:: DATASET RECORDS ::

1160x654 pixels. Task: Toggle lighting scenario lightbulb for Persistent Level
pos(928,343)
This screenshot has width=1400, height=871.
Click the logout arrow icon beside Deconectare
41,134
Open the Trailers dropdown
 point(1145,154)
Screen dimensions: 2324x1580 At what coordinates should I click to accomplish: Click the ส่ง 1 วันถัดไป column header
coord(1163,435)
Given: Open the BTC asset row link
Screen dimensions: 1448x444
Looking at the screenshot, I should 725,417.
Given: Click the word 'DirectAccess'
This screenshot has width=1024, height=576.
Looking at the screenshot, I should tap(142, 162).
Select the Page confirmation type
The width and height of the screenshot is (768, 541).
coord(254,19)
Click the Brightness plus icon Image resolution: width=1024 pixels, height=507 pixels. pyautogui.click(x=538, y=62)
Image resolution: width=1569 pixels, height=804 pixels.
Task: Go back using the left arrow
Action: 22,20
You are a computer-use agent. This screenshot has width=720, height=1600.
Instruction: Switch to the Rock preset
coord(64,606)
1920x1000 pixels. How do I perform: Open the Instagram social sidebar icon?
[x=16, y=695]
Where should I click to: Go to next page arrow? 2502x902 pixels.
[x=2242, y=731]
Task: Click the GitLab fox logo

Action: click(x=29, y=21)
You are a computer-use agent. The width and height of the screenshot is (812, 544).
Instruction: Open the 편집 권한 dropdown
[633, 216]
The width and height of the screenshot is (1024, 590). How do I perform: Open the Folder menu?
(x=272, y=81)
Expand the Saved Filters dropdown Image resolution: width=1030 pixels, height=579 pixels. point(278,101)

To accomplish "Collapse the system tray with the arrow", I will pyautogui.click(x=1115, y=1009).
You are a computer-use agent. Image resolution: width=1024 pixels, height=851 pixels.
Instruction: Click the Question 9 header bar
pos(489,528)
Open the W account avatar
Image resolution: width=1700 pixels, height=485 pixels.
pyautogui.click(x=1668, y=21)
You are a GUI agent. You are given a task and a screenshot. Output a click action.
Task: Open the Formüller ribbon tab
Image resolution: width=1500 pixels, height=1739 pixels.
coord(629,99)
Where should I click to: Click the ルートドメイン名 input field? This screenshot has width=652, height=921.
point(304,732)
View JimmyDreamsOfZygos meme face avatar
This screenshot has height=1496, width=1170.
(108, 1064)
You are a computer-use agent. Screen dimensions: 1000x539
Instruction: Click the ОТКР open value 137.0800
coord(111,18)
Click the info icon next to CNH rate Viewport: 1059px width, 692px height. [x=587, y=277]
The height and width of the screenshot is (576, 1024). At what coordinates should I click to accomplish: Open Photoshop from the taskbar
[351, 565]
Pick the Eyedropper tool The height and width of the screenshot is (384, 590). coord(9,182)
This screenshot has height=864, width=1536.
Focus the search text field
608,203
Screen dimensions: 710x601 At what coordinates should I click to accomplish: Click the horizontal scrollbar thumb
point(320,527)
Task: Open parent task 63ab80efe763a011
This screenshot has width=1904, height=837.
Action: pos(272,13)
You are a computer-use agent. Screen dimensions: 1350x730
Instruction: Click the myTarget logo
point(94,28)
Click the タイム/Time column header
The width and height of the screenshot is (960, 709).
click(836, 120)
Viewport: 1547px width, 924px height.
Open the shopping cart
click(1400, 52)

:::

▸ **EXERCISE BRIEF**
Beginning with the line that has "Task: Click the GitLab fox logo" and ending with the line that has "You are a computer-use agent. Image", set down the lines above exactly and include no others.

▸ **EXERCISE RESULT**
Task: Click the GitLab fox logo

Action: click(x=29, y=21)
You are a computer-use agent. The width and height of the screenshot is (812, 544).
Instruction: Open the 편집 권한 dropdown
[633, 216]
The width and height of the screenshot is (1024, 590). How do I perform: Open the Folder menu?
(x=272, y=81)
Expand the Saved Filters dropdown Image resolution: width=1030 pixels, height=579 pixels. point(278,101)

To accomplish "Collapse the system tray with the arrow", I will pyautogui.click(x=1115, y=1009).
You are a computer-use agent. Image resolution: width=1024 pixels, height=851 pixels.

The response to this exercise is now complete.